Cyberattack on aerospace research firm under NIA lens

New Delhi:
A ransomware attack on government-owned National Aerospace Laboratories (NAL), India’s largest aerospace research company, on November 15 last year has come under the scanner of the National Investigation Agency (NIA), which has started investigating the incident as a cyberterrorist attack.
The federal anti-terror agency has registered a case in the ransomware attack, suspected to have been carried out by world’s most notorious cybercrime enterprise called LockBit, people familiar with the developments said, on condition of anonymity.
An affiliate of the government’s Council of Scientific and Industry Research, NAL Bengaluru is the only government aerospace R&D laboratory in the country’s civilian sector. It came under a ransomware attack on November 15, after which LockBit threatened to publish the stolen data, including classified letters, if it failed pay an unspecified ransom amount.
“We have registered a case to investigate the ransomware attack at the NAL from the cyberterrorism angle,” said a NIA officer.
The federal agency has a specialized anti cyberterrorism unit, which probes cyber attacks by state or non-state actors on government and private installations in India. It had earlier assisted other agencies including CERT-In in the ransomware attack at the All India Institute of Medical Sciences in November 2022.

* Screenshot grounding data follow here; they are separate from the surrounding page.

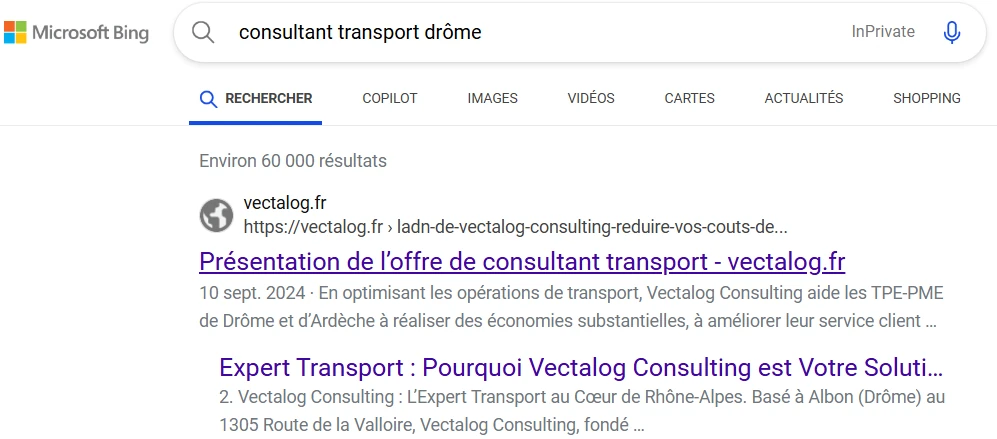The image size is (997, 439).
Task: Click the "Environ 60 000 résultats" count text
Action: (x=293, y=160)
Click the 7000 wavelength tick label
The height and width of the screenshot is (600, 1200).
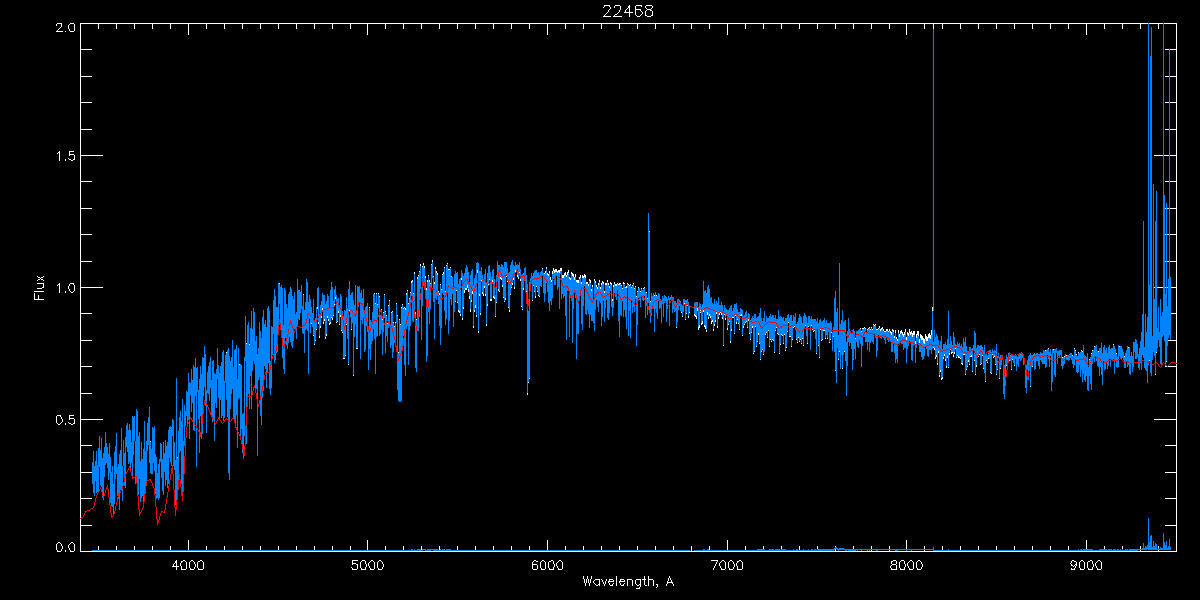[x=727, y=564]
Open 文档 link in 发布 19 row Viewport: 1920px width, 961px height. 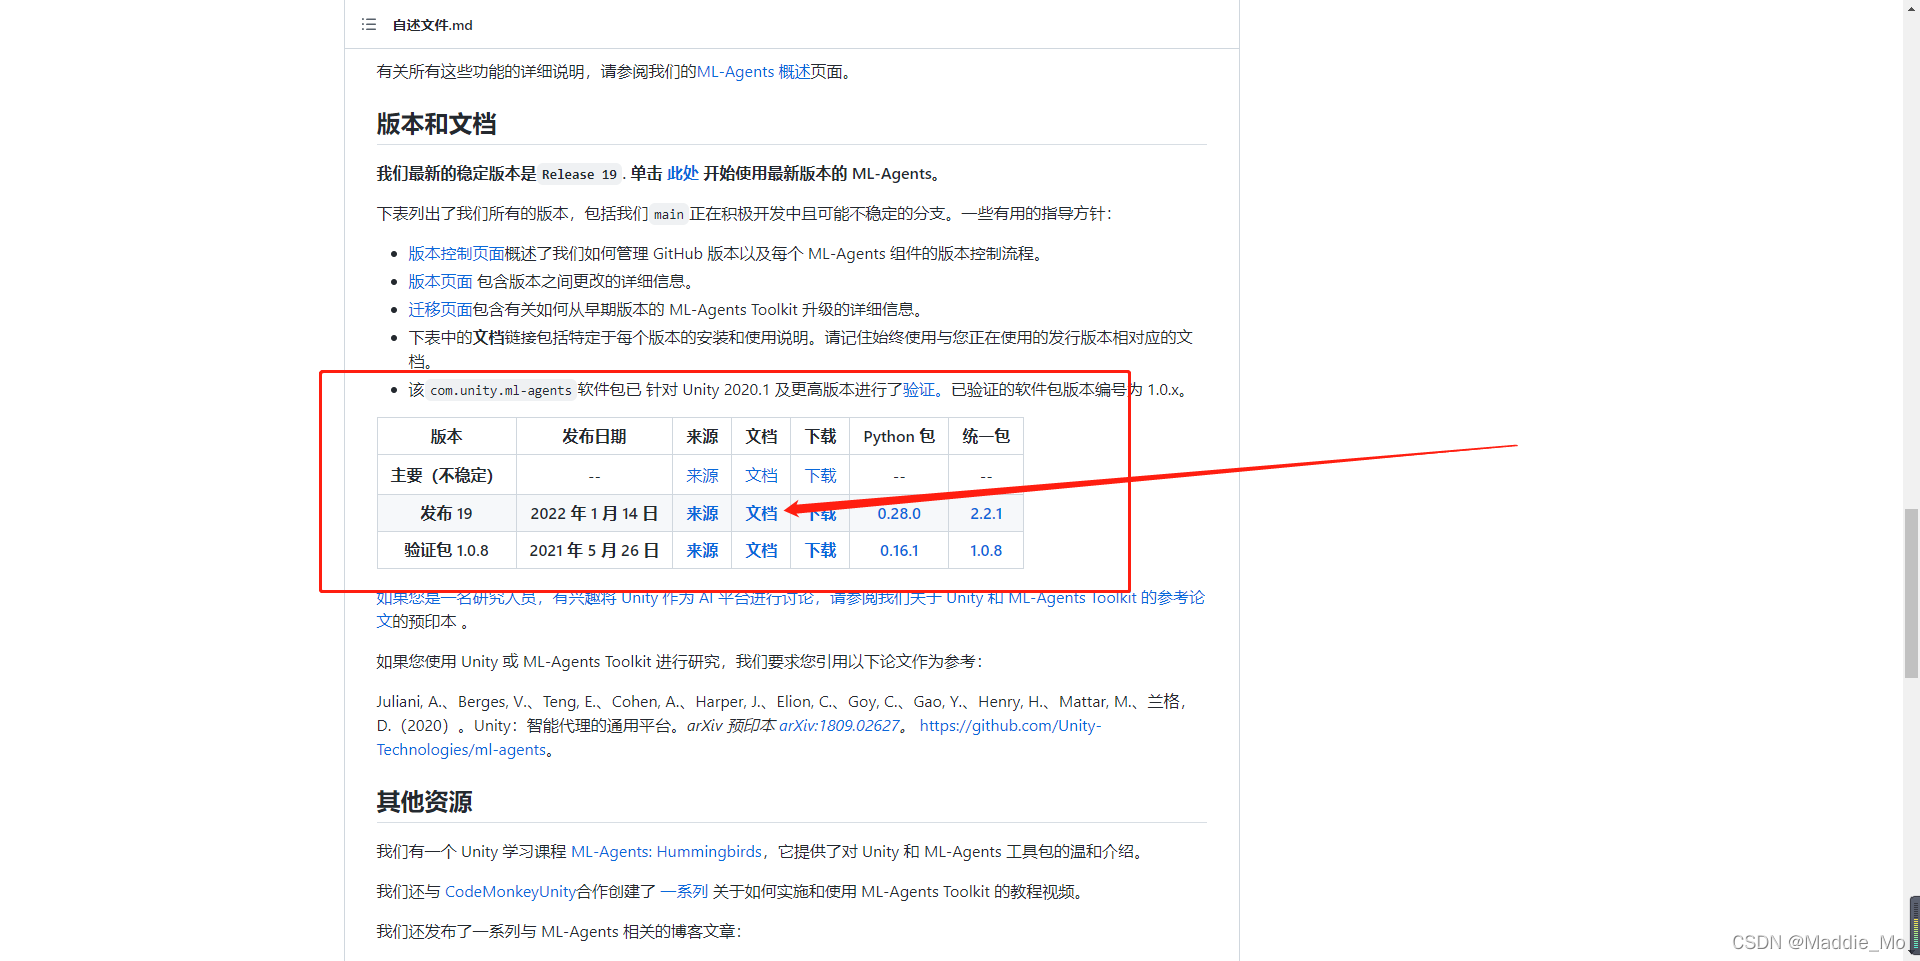point(761,514)
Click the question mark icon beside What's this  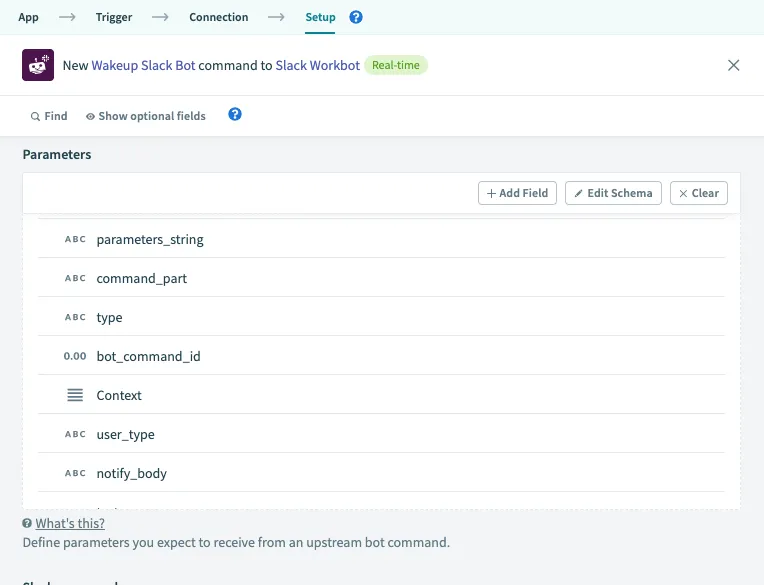28,524
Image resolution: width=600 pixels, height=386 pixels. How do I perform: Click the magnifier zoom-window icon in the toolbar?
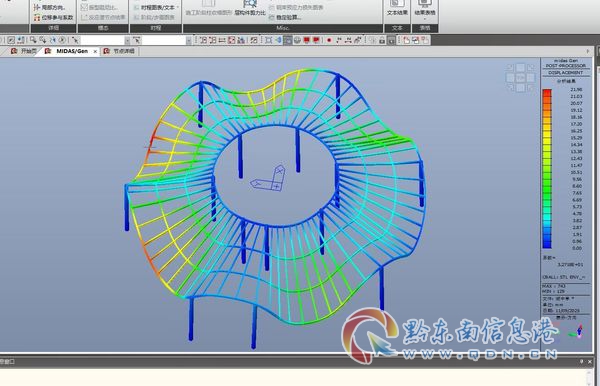[33, 40]
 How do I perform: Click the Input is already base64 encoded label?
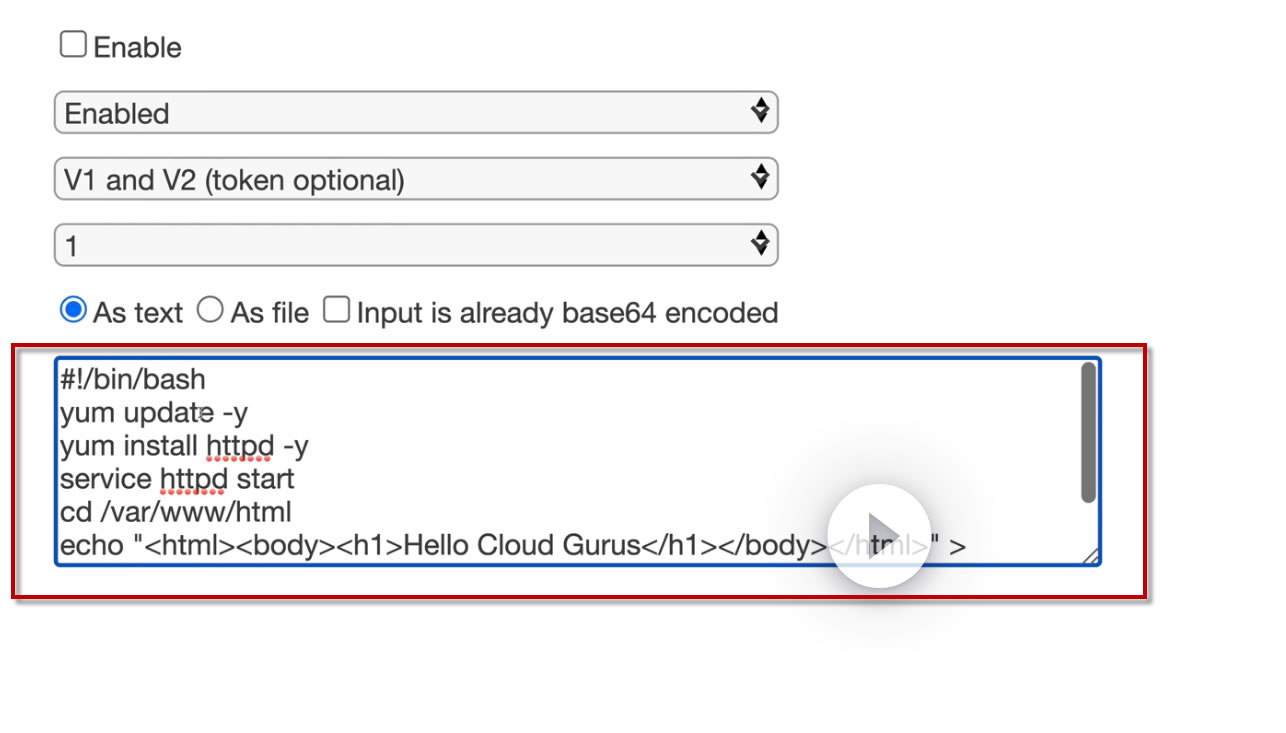(567, 313)

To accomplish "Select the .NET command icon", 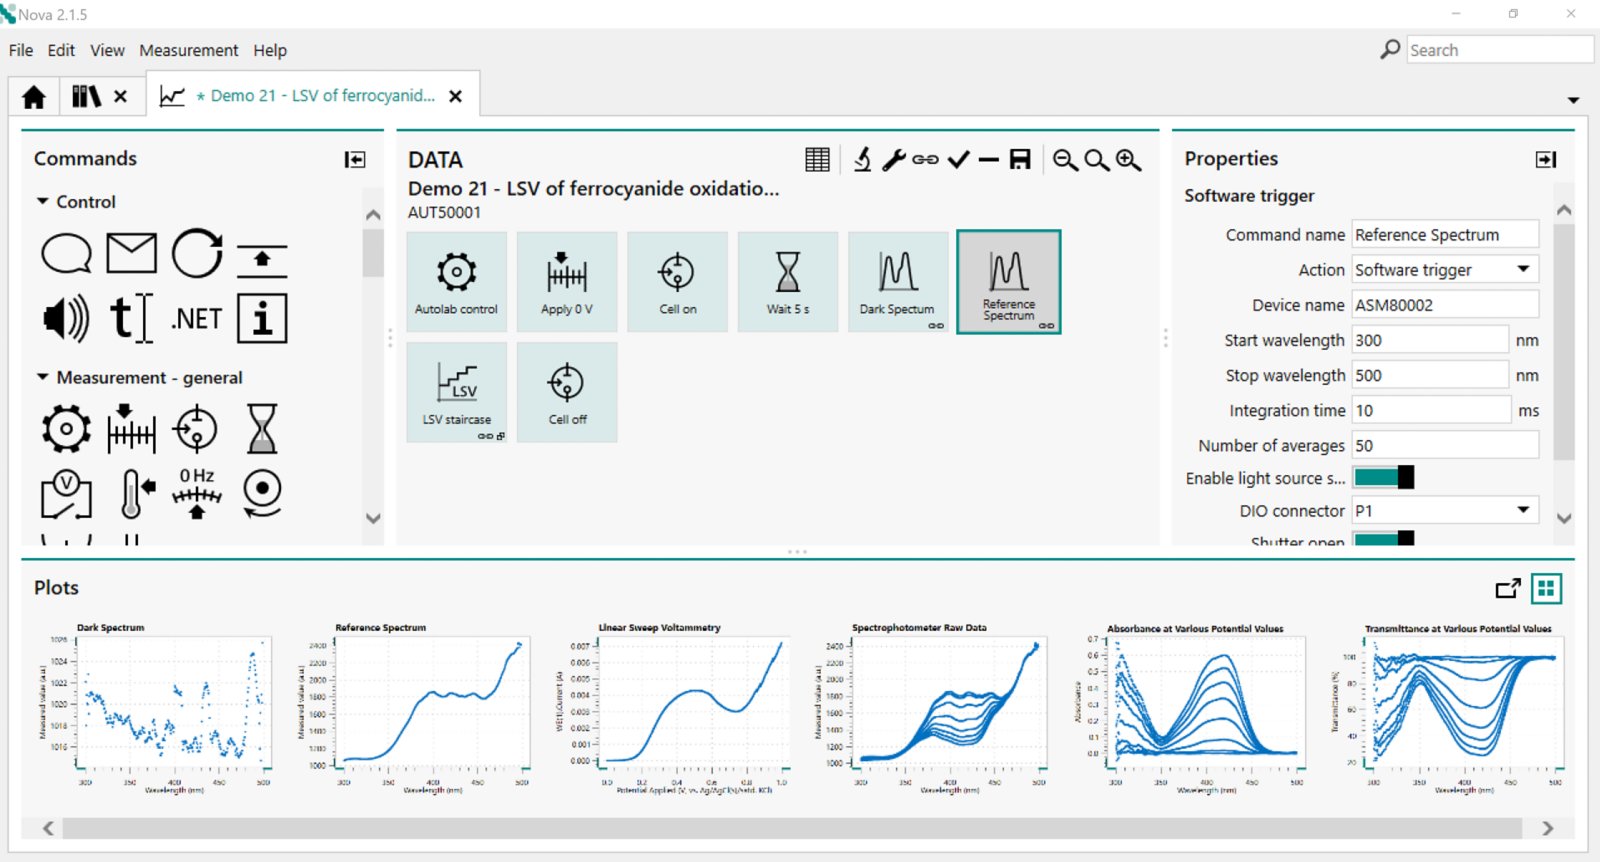I will point(196,319).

“Lockbit is one of the most prolific cyber criminals’ groups,” said Tarun Wig, information security expert and co-founder of Innefu Labs. “Ransomware attacks are usually carried out by private groups for money and Indian establishments have been targeted very often.”
One of the world’s most active ransomware-as-a-service operations groups, LockBit has been involved in data theft and encryption, followed by extortion and data leak. It first emerged in 2019, with its name at that time as ABCD. Since then, it has hacked into thousands of businesses, schools, medical facilities and government establishments around the world.
After a joint operation by law enforcement agencies from 10 countries, including the US, France, Germany, Sweden, Australia, Japan and Canada and led by British authorities, UK’s National Crime Agency last month announced it had taken control of LockBit’s services, compromising their criminal enterprise.
“Through our close collaboration, we have hacked the hackers; taken control of their infrastructure, seized their source code, and obtained keys that will help victims decrypt their systems,” Graeme Biggar, director general of the British agency, said in a statement on February 20.
“As of today, LockBit are locked out. We have damaged the capability and most notably, the credibility of a group that depended on secrecy and anonymity,” Biggar said while terming LockBit as world’s most harmful cybercrime group.
The US department of justice also said it had partnered with the Federal Bureau of Investigation to disrupt the LockBit ransomware group, “one of the most active ransomware groups in the world that has targeted over 2,000 victims”. It said the cyber enterprise had “received more than $120 million in ransom payments, and made ransom demands totaling hundreds of millions of dollars”.